#108 correct password - login fails

open
nobody
None
5
2005-11-29
2005-11-29
Anonymous
No

I'm receiving reports from my users that they often
can't login, even they are sure that the password is
correct. I've experienced the issue myself - I login,
then two frames appear and in the right frame I'm told
to login again. The password *is* correct. IMAP server
log says that the login failed due to password being
blank.
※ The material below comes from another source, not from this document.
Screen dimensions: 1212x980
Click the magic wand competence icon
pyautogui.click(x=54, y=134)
Second login works usually fine, but not always.
One user said he tried 12 times before he was able to
enter webmail.

Unfortunately I can't be more specific, as I have no
idea where the problem can be. The issue happens from
time to time and seems to be quite random.
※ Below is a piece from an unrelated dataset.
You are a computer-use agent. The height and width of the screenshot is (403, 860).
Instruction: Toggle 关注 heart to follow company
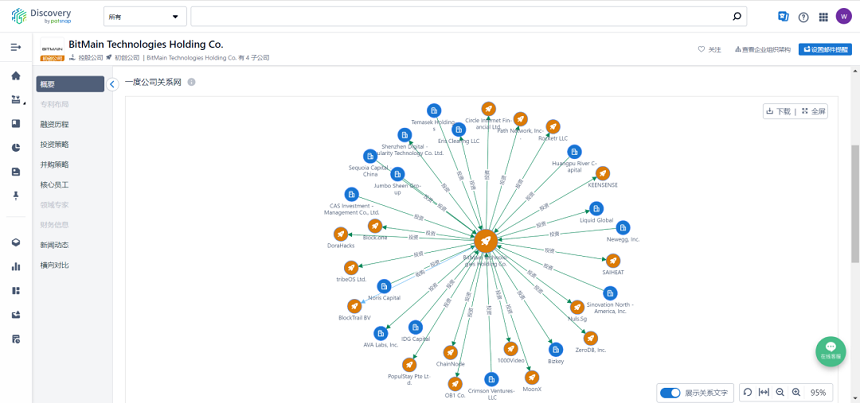[709, 49]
I'm running HEAD (as of 2005-11-27) on PHP 4.4.1
(FastCGI). IMAP server is Courier IMAP with
up-imapproxy between SquirrelMail and Courier.

Discussion

  • Tomas Kuliavas
    Tomas Kuliavas
    2005-11-29

    • milestone: 241848 -->
     
  • Tomas Kuliavas
    Tomas Kuliavas
    2005-11-29

    Logged In: YES
    user_id=225877

    SquirrelMail 1.5.1cvs contains some changes in cookie
    management. Please provide more information about your setup
    in order to diagnose your problem.

    We need information about used browsers and php session
    extension configuration.

     
  • Santyaga_ru_RU
    Santyaga_ru_RU
    2006-03-29

    Logged In: YES
    user_id=1456625

    I also have this problem, before i think it because
    incorrectly tuned up Cyrus+SASL(LDAP)+SM1.5.+imapproxy scope
    (all services is local, LDAP is replica db).
    But when imapproxy turned off this error continue appears.
    testsaslauth -u user -p pass -R 100000 has gone without
    errors even I set cachetime of sasl on 1 sec. LDAP server
    was tested in all possible ways (samba, squid, ssh and
    another services uses LDAP and have not any troubles)
    First of all this error appears on Mozilla in Linux on my
    colleague's computer. I'll try get Mozilla conf. later. But
    also this error was noticed on Firefox on Windows and Linux
    but more rarely. Firefox with standart config.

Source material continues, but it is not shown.